[WHAT IS EXPECTED]: Resume the news report below on Sudanese weapons reaching Palestinian groups, picking up right after its final sentence.

LONDON — Palestinian insurgents have benefited from a steady supply
of weapons and ammunition from Sudan.
Western intelligence sources said Sudan has been a major source of
weaponry for such groups as Hamas, Islamic Jihad and the ruling Fatah
militia. The sources said the Sudanese weapons, delivered via Egypt, were
far cheaper than from other places.
[On Sunday, Palestinian gunners fired a Kassam-class short-range missile
into the Israeli city of Ashkelon, Middle East Newsline reported. The missile was said to have landed into
a maximum security infrastructure facility in what Defense Minister Shaul
Mofaz termed an increase in Palestinian capability.]
"It's [Sudan] become a huge source of weaponry for the Palestinians as
well as
for other militias in need of equipment," a source said. "There's an entire
infrastructure that's proven highly reliable."
The sources said Palestinian insurgents began using the arms smuggling
route from Sudan in 2003. They said the arms have come primarily from
military surplus in the western Sudanese province of Darfour.

[RECORDED INFORMATION]:

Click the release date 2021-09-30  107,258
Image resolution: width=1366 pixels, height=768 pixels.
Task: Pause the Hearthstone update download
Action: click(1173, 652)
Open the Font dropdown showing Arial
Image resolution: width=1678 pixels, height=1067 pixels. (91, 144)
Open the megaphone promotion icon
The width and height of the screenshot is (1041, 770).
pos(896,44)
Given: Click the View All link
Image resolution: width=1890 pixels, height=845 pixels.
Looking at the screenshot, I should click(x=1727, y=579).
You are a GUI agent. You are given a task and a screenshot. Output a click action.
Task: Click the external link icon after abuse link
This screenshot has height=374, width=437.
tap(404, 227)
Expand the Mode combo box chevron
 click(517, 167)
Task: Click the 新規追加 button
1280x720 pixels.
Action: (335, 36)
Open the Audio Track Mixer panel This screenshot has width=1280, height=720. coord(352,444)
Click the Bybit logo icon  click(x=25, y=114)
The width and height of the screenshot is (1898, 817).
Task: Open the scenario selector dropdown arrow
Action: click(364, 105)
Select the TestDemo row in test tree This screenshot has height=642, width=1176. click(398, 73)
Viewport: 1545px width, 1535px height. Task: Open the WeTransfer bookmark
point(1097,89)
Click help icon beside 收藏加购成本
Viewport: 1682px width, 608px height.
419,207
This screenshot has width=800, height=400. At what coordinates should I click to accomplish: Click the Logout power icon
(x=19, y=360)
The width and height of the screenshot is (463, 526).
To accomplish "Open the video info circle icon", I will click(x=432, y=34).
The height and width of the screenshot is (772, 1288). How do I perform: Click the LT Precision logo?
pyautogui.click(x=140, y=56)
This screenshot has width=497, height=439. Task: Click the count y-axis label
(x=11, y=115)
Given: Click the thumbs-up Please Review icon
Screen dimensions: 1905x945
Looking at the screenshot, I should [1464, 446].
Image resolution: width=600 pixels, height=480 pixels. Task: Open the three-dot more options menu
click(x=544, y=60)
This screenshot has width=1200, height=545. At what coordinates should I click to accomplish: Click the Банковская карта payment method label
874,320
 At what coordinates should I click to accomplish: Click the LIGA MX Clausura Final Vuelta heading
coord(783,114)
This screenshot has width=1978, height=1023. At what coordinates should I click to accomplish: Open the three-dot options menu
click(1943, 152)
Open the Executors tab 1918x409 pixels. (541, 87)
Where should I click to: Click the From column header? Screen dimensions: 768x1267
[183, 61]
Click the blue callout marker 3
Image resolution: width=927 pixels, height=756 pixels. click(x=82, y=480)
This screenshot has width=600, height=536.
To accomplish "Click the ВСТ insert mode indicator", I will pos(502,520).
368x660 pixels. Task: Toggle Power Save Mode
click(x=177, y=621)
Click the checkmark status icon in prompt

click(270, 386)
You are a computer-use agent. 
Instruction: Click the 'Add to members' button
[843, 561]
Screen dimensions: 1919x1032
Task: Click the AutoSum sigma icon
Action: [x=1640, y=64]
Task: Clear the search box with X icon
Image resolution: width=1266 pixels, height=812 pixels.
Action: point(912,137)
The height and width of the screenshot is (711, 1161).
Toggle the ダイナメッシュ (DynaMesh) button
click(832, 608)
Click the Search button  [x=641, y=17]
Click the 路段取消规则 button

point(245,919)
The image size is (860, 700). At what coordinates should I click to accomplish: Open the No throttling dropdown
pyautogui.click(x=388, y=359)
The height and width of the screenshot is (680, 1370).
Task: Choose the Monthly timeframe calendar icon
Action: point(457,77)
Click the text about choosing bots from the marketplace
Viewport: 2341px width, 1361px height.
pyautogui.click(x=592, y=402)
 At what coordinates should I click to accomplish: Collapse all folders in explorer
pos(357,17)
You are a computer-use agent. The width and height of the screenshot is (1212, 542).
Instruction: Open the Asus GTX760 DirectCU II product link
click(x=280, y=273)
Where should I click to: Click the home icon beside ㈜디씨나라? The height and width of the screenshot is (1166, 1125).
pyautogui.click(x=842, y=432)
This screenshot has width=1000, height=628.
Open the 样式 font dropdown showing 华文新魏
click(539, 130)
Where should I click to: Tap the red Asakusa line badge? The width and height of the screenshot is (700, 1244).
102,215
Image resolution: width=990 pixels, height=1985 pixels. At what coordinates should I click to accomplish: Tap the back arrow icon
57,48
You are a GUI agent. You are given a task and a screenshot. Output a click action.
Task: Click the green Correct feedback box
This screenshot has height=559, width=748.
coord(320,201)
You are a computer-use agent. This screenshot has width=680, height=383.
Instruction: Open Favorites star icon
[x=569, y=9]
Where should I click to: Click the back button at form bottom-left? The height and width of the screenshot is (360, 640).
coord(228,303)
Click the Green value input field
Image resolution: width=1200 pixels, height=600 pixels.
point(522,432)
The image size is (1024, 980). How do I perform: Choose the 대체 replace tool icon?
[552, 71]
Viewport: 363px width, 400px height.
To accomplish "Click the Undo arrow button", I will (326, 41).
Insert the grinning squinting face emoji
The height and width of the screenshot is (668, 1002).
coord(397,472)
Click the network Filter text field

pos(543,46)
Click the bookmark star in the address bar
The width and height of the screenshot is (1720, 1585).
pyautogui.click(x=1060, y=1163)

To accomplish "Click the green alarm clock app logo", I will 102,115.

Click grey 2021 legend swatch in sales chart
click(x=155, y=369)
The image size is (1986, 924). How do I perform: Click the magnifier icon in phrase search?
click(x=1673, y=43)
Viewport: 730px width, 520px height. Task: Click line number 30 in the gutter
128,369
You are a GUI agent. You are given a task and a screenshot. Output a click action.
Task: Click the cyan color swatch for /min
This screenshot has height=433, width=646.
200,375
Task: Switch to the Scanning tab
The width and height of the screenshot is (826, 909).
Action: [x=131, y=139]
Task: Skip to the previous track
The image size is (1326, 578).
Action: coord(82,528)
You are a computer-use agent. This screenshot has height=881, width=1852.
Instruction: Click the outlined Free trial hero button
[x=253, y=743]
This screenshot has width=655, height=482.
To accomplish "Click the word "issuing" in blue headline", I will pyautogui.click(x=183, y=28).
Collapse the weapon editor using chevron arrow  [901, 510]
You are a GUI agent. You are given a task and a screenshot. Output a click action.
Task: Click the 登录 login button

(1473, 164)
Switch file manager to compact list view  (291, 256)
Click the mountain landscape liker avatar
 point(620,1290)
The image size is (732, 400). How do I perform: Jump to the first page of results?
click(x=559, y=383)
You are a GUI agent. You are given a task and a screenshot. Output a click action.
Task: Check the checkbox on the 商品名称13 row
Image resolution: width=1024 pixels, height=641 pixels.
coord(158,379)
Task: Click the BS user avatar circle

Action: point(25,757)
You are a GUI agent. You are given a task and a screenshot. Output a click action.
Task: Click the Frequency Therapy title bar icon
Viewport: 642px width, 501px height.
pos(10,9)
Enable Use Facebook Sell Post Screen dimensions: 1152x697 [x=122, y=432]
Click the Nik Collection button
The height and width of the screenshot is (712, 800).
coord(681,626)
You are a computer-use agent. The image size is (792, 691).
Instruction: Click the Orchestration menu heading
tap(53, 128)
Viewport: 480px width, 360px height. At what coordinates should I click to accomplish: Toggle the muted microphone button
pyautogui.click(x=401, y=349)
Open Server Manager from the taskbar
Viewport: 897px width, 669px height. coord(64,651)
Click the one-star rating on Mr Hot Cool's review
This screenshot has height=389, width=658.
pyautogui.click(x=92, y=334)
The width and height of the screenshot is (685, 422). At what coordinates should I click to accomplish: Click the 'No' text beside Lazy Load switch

[ANSWER BOX]:
From Darfour, Sudanese smugglers have transported the weaponry to Egypt.
The equipment then was brought over the Suez Canal into the Sinai Peninsula.
From the eastern Sinai town of Rafah, the weapons, ammunition and explosives
were smuggled into the Gaza Strip.
The sources said that until 2004 Palestinian insurgency groups relied
mostly on weapons and ammunition from Egypt and Yemen. But the groups turned
to Sudan amid the war in Darfour, which sparked a huge weapons trade.
For years, Israel's military refused to acknowledge the Sudan
connection. Until 2005, Israeli military intelligence would cite Egypt and
Yemen as the main sources of weaponry for the Palestinians.
Officials said smuggling has increased from the Sinai since Israel's
withdrawal from the Gaza Strip in September 2005. They said Palestinian
smugglers transported weapons from Sinai to the Gaza Strip via land and sea.